> What the task asks: In the listing below, replace every "Viewport" with "Screen size" and write out all the lines again with nothing else changed. Omit the pictures.

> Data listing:
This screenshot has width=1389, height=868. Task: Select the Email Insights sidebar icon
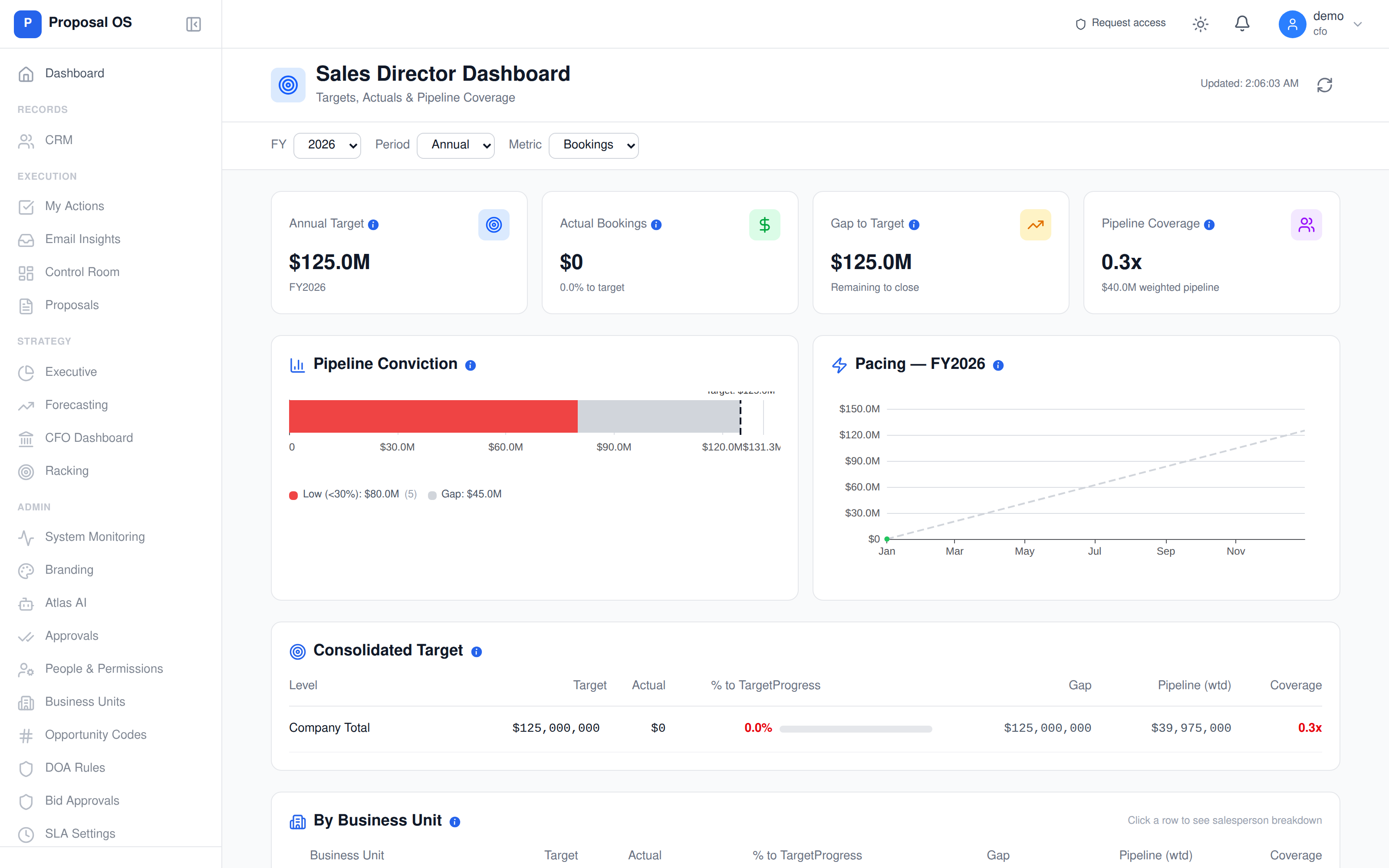coord(26,240)
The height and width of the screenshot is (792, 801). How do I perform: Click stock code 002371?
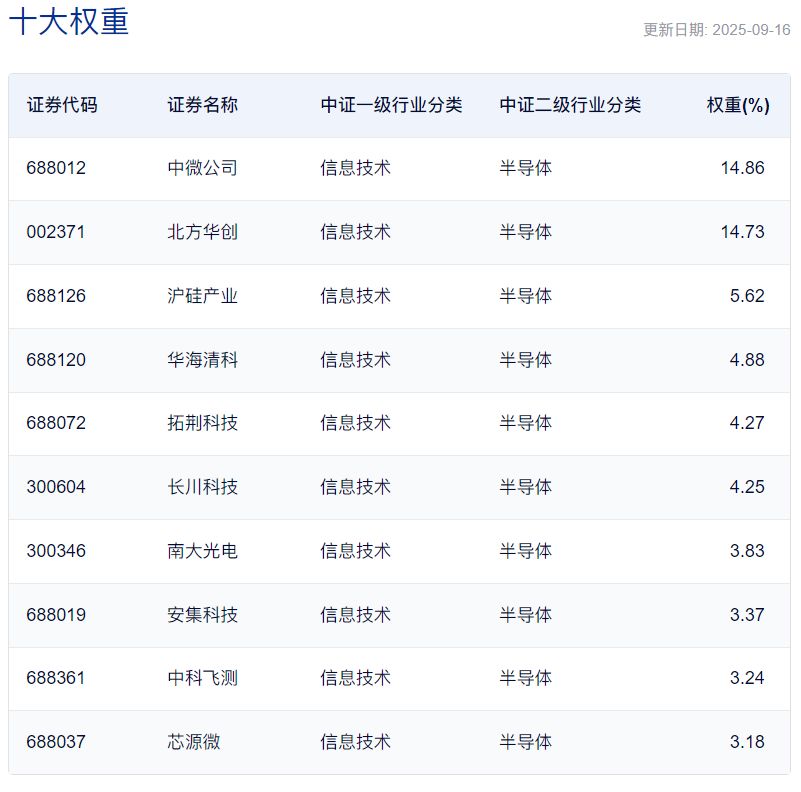pyautogui.click(x=56, y=232)
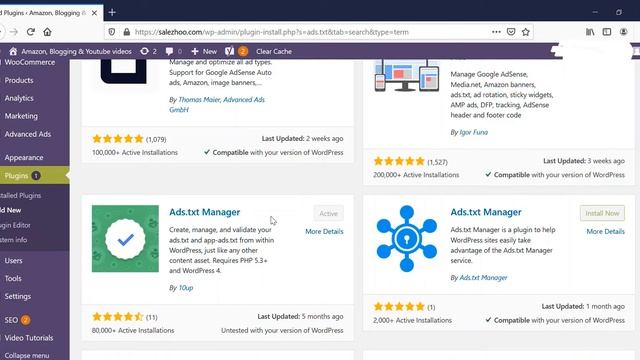The width and height of the screenshot is (640, 360).
Task: Close the Plugins browser tab
Action: coord(94,13)
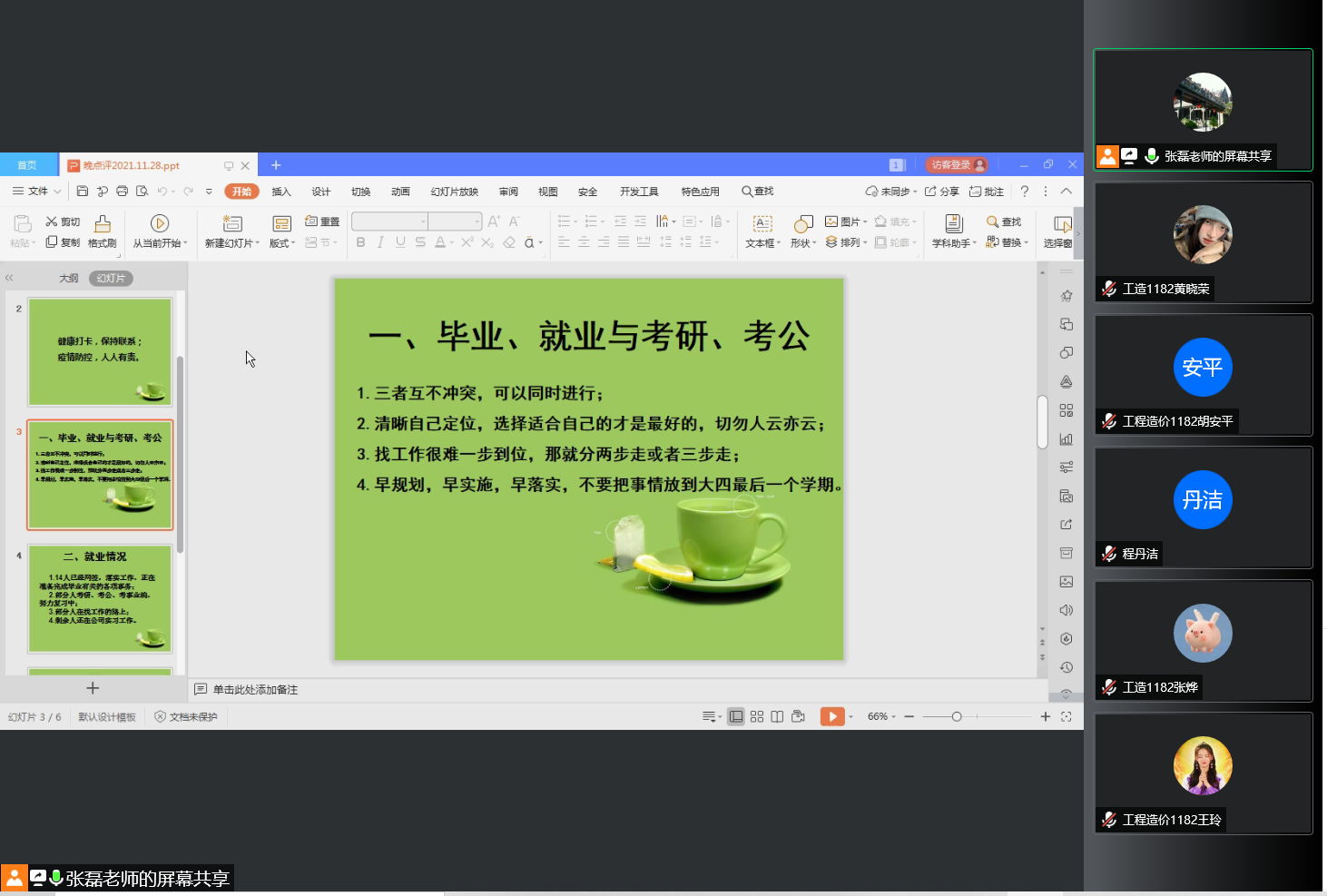Click the zoom slider handle
The image size is (1327, 896).
(957, 717)
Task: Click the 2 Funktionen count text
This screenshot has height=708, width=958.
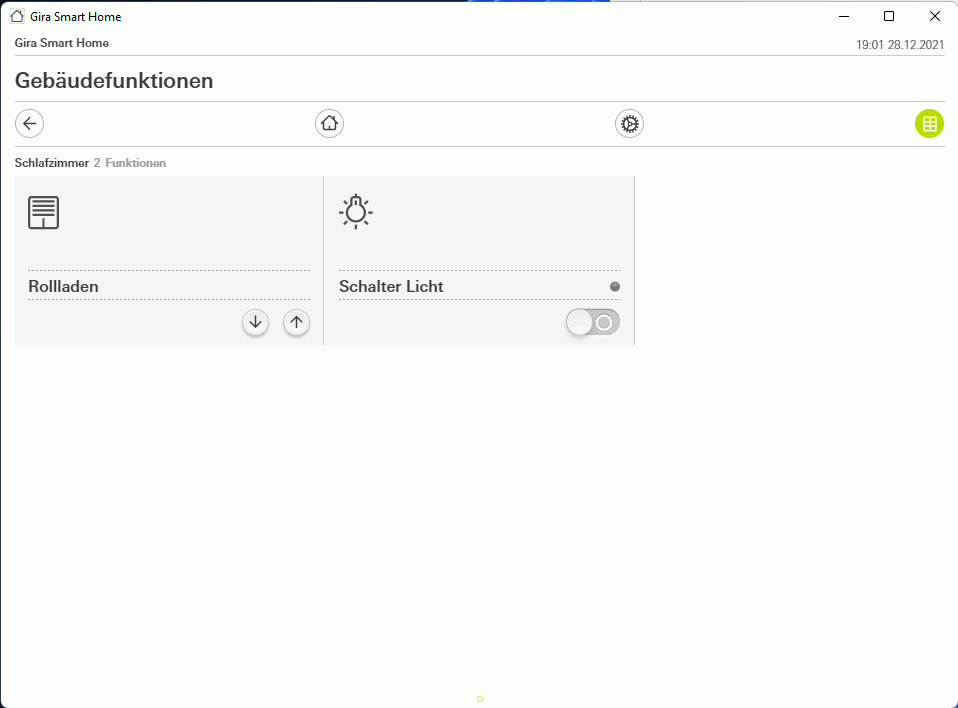Action: [x=130, y=163]
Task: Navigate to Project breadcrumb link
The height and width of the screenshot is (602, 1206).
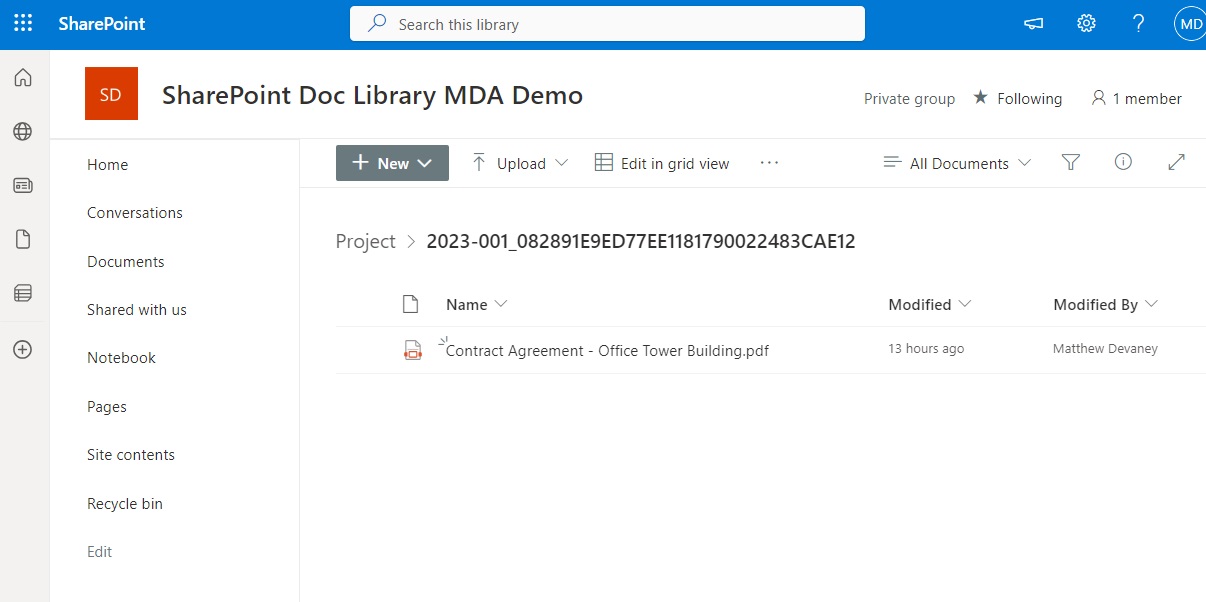Action: point(366,241)
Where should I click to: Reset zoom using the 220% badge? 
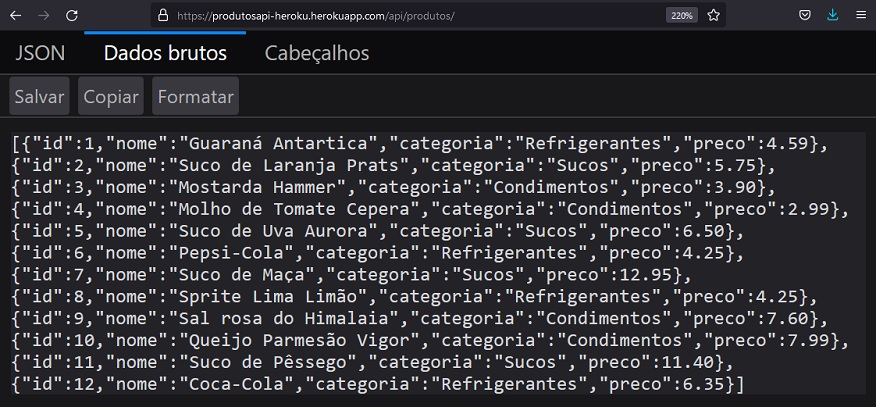pos(682,16)
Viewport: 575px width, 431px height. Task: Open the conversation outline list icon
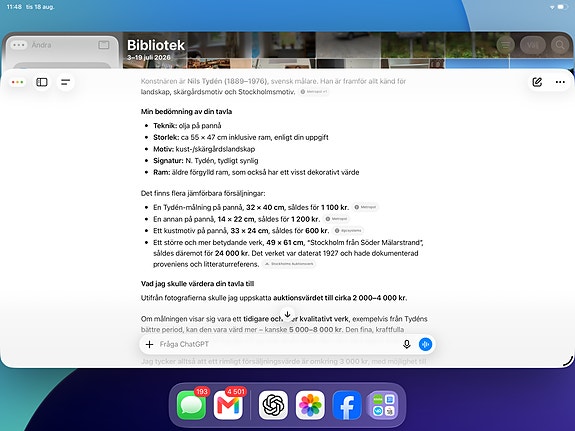coord(66,82)
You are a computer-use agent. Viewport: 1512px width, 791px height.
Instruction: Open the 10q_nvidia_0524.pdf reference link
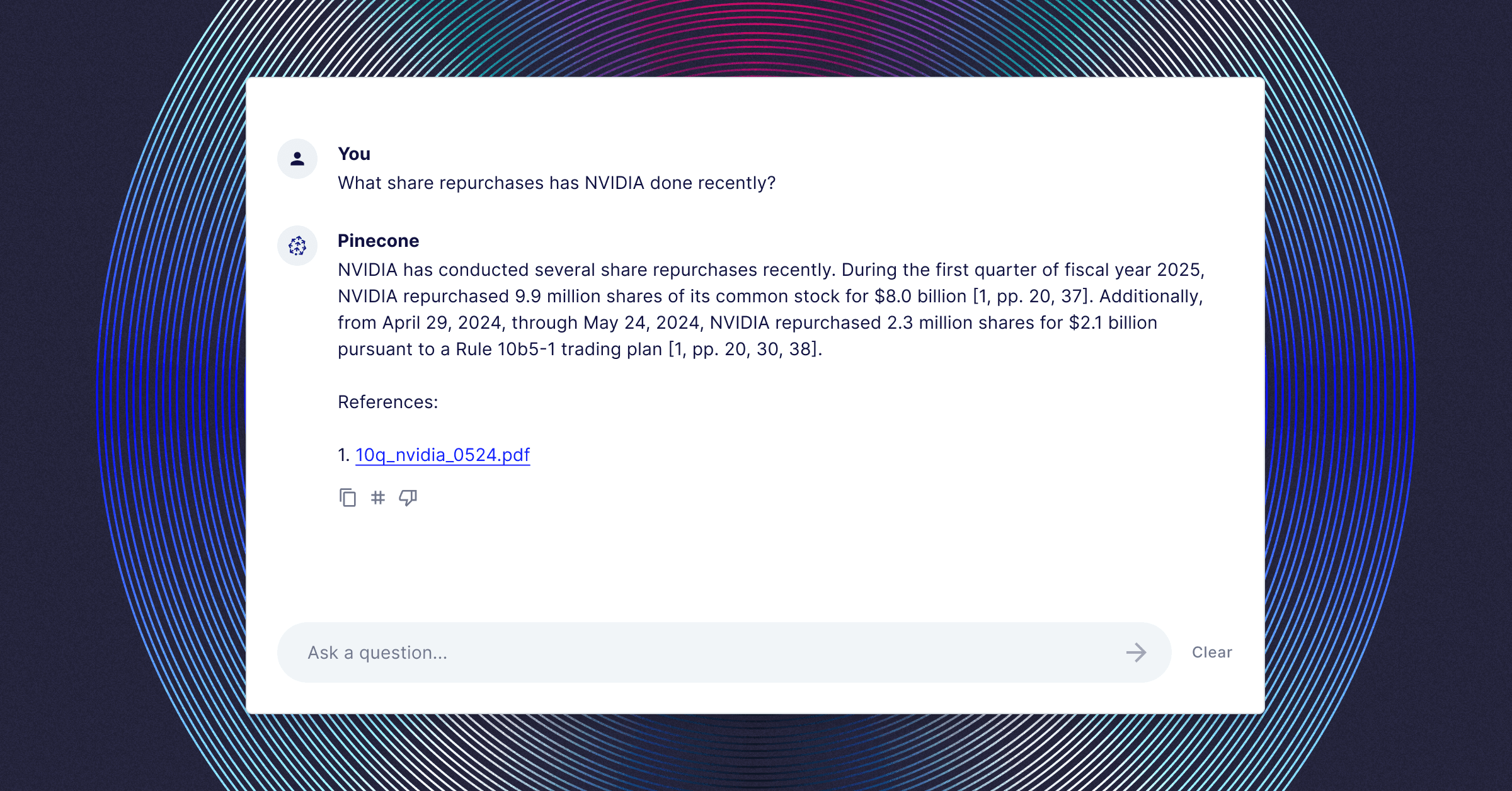(x=442, y=455)
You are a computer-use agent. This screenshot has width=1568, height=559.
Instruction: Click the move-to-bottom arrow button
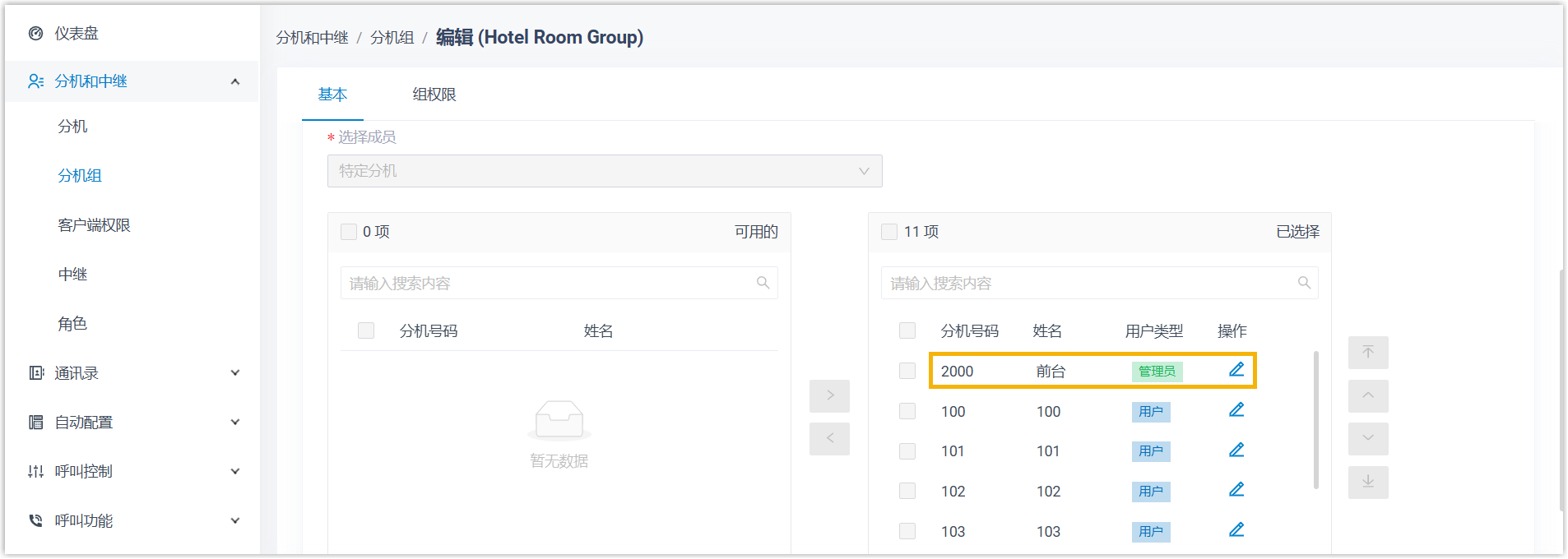[x=1368, y=483]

> Exercise response:
This screenshot has width=1389, height=868. Task: Select the Email Insights sidebar icon
coord(26,240)
The height and width of the screenshot is (792, 801). How do I perform: Click stock code 002371?
pyautogui.click(x=56, y=232)
The width and height of the screenshot is (640, 360).
Task: Close the Plugins browser tab
Action: coord(94,13)
Click the zoom slider handle
The image size is (1327, 896).
(957, 717)
Task: Click the 2 Funktionen count text
This screenshot has height=708, width=958.
Action: [x=130, y=163]
Task: Navigate to Project breadcrumb link
The height and width of the screenshot is (602, 1206).
Action: point(366,241)
Where should I click to: Reset zoom using the 220% badge? 
pos(682,16)
Screen size: 575px width, 431px height. Task: Open the conversation outline list icon
coord(66,82)
You are a computer-use agent. Screen size: 1512px width, 791px height.
Instruction: Open the 10q_nvidia_0524.pdf reference link
(x=442, y=455)
You are a computer-use agent. This screenshot has width=1568, height=559.
Instruction: Click the move-to-bottom arrow button
[x=1368, y=483]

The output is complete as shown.